Con i 6 milioni di euro dei bandi ambiente la Provincia di Treviso ha evitato dal 2022 a oggi 8.052 tonnellate di CO2 all’anno e ridotto gli inquinanti atmosferici di 44-500 chilogrammi all’anno. La Provincia ha messo a disposizione i soldi dei bandi ambientali per cittadini, imprese e Comuni.
Gli incentivi e i contributi avevano l’obiettivo di migliorare la qualità dell’aria, ampliare il verde urbano, riqualificare i sistemi di illuminazione, sostituire vecchie caldaie, installare impianti fotovoltaici nelle aziende e bonificare tetti con residui di amianto.
Invece, grazie alle opere di edilizia delle scuole superiori e alle nuove costruzioni di edifici Nzeb (Nearly zero energy building) ovvero a bassissimo impatto ambientale, la Provincia ha prodotto 2 milioni di tonnellate di CO2 in meno all’anno e risparmiato 142 milioni di kWh di energia.
Tra gli edifici riqualificati alcuni sono stati recentemente completati come il nuovo Città della Vittoria a Vittorio Veneto, l’IIS Einaudi Scarpa di Montebelluna, l’efficientamento energetico dell’Istituto Sansovino di Oderzo, l’ampliamento del Liceo Giorgione e la ristrutturazione dei laboratori dell’Istituto Barsanti di Castelfranco Veneto.
“Oggi ricorre la Giornata mondiale dell’ambiente e la Provincia di Treviso, ogni anno, dà un contributo importate per tutelare il territorio e la comunità – sottolinea Stefano Marcon, presidente della Provincia di Treviso – i dati elaborati dal nostro ufficio statistica sono eloquenti di come gli investimenti fatti e in corso si traducano concretamente in un’azione positiva sull’ambiente”.
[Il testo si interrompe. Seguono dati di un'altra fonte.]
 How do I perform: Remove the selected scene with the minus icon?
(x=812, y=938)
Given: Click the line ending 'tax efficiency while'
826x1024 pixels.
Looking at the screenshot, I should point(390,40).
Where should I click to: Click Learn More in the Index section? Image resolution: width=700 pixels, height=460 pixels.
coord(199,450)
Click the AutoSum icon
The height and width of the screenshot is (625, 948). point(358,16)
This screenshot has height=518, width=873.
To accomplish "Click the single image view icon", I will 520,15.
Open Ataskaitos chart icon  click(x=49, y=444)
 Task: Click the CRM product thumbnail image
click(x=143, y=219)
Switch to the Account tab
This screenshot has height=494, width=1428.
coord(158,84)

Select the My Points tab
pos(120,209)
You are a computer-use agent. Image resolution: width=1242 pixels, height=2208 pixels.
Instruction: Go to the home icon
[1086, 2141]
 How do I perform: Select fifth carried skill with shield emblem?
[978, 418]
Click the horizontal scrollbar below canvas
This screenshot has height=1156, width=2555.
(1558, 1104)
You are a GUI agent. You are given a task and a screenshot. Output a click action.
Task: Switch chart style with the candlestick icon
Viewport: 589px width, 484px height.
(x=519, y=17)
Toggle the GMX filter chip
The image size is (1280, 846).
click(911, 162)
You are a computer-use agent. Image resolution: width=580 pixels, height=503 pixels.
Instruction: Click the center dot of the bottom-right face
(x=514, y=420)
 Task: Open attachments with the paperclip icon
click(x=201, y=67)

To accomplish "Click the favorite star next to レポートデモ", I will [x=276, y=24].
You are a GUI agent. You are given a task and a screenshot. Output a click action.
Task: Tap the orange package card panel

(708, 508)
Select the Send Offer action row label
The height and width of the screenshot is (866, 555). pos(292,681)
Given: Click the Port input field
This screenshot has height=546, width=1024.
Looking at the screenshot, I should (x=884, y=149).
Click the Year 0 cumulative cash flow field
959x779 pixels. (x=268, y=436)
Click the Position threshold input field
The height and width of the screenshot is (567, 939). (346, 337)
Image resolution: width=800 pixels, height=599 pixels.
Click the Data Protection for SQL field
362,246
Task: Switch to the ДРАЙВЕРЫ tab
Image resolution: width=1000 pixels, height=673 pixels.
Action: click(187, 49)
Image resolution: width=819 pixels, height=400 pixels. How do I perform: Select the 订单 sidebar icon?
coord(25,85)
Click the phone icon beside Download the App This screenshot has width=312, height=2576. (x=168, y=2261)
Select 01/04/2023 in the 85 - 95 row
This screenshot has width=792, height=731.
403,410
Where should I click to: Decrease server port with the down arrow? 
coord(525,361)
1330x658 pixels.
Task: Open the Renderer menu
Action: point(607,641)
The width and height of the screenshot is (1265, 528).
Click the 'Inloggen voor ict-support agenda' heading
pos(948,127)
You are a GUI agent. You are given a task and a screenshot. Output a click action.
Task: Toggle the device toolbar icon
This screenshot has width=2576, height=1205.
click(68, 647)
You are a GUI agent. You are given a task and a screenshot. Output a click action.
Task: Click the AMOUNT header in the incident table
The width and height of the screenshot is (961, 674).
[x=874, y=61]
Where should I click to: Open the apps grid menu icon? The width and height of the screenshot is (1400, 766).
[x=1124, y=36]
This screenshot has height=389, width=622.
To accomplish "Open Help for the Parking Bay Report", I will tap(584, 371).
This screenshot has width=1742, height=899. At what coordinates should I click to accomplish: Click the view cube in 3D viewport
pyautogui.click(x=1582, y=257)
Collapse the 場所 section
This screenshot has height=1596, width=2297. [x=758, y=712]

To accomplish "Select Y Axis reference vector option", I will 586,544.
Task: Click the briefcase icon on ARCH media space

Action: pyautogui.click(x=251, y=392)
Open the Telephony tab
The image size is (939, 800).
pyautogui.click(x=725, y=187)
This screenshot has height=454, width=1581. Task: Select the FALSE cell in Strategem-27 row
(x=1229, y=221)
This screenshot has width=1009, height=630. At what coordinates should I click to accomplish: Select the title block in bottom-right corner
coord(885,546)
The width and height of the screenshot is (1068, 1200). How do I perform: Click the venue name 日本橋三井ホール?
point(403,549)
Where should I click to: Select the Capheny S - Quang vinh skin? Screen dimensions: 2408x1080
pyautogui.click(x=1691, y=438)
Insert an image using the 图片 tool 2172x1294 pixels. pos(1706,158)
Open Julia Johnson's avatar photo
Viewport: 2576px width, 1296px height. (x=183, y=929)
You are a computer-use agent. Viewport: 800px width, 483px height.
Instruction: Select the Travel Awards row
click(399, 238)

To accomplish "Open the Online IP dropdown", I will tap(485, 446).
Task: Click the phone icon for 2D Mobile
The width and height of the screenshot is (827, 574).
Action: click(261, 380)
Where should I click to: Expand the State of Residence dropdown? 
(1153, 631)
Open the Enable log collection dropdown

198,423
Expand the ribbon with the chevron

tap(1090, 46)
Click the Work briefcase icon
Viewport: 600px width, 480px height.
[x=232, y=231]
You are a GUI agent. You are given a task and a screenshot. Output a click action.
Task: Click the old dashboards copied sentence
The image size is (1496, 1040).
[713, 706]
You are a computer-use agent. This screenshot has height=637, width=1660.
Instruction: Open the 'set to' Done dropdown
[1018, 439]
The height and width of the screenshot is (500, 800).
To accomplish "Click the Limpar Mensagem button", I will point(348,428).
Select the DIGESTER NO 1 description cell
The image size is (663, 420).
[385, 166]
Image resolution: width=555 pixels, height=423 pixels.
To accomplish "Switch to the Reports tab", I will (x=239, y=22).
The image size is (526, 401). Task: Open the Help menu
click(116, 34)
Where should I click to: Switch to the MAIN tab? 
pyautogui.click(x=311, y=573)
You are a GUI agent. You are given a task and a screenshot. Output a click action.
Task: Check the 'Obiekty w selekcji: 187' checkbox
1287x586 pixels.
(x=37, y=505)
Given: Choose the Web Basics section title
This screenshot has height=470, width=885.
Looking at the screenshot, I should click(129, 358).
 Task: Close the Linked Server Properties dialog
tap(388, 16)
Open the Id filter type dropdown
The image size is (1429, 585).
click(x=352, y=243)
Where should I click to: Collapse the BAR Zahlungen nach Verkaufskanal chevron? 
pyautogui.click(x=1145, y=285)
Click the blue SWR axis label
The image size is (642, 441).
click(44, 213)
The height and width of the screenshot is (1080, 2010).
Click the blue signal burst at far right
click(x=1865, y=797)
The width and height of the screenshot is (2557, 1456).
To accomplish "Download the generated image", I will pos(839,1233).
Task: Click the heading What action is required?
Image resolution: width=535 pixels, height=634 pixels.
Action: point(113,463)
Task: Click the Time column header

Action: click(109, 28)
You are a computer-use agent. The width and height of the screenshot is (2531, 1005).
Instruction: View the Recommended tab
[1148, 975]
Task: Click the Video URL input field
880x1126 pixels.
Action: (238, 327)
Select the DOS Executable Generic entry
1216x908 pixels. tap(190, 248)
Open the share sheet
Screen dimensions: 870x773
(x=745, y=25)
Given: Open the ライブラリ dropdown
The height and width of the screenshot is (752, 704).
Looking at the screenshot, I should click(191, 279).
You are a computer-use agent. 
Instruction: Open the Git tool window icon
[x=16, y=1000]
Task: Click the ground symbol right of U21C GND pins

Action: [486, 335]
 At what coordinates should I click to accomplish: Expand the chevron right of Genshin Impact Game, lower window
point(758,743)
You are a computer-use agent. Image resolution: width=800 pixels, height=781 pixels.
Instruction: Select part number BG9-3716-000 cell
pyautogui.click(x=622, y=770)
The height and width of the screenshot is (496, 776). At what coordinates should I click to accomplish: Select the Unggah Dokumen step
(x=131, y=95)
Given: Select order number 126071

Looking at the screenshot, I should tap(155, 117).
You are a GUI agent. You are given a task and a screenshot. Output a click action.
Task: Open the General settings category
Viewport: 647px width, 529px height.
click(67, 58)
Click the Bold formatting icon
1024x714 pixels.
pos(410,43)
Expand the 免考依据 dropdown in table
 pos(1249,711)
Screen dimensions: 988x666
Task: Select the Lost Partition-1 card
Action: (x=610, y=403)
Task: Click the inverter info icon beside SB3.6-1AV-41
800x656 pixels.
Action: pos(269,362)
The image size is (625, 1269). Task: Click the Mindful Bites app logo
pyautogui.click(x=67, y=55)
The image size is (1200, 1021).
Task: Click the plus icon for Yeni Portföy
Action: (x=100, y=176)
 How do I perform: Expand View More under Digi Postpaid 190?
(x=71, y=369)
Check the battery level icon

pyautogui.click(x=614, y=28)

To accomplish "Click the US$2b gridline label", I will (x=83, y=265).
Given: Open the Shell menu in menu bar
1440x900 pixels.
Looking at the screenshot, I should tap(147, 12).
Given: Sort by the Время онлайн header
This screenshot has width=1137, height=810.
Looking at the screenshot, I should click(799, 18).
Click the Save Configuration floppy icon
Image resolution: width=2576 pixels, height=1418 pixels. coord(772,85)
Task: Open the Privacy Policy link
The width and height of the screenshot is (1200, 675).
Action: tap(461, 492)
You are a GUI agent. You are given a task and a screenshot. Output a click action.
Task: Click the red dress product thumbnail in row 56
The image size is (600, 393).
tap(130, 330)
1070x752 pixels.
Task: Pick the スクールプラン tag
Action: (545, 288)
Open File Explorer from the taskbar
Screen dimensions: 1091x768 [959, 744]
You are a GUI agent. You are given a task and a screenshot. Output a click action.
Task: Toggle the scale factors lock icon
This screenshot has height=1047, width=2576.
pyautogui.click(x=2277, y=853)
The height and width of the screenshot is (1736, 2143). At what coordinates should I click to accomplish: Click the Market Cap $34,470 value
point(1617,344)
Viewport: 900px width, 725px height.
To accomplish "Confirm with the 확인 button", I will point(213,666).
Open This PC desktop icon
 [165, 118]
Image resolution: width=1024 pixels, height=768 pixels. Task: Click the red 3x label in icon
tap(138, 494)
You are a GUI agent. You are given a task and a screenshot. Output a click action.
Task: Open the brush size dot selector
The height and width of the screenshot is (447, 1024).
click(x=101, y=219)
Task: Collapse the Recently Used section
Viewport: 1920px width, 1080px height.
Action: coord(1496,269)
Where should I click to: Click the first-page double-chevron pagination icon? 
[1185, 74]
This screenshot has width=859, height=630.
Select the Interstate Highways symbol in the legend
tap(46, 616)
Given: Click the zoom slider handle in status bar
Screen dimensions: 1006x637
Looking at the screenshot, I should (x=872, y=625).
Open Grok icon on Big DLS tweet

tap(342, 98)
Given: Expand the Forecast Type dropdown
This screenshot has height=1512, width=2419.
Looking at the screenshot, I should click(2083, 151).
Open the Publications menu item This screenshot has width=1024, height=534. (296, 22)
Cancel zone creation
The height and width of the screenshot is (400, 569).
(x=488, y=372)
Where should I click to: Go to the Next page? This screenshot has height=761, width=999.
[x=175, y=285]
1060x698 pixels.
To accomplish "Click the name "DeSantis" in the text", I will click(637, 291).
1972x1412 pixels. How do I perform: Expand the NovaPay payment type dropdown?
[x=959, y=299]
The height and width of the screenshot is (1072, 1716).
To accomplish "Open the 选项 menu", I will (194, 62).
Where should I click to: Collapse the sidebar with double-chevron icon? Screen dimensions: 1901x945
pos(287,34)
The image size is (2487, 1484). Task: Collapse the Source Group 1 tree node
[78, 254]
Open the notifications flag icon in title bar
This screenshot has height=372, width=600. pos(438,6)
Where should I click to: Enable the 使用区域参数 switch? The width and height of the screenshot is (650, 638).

“Per rendere meglio l’idea, riporto qualche esempio pratico: facendo riferimento alle stime dell’agenzia europea per l’ambiente, per esempio, ogni 10 kg di PM10 emessi causano 1 giornata in più di ricovero in città inquinate, pertanto – spiega il presidente – evitare l’emissione di 2.406 kg all’anno significa contribuire a evitare 240 possibili ricoveri, o, facendo un altro esempio, ridurre le crisi respiratorie infantili: il dato stimato ci dice che questa diminuzione è paragonabile a proteggere 10mila bambini da un’intera settimana di aria insalubre in un quartiere urbano“.
“Guardano alle scuole – aggiunge il presidente -, la riduzione di 2.300.000 tonnellate annue di CO2 grazie agli interventi di edilizia scolastica superiore è comparabile alla capacità di assorbimento di oltre 113 milioni di alberi, oppure a risparmiare 37 milioni di voli nella tratta Treviso-Roma, o ancora oltre 1 miliardo di viaggi in treno nel tragitto Treviso-Venezia, con benefici diretti sulla qualità dell’aria”.
“Sono solo alcuni esempi, che però fanno capire come la pubblica amministrazione giochi un ruolo fondamentale nella salvaguardia ambientale e nella salute pubblica. E la Provincia di Treviso può certamente dire di aver fatto la sua parte“, conclude Marcon.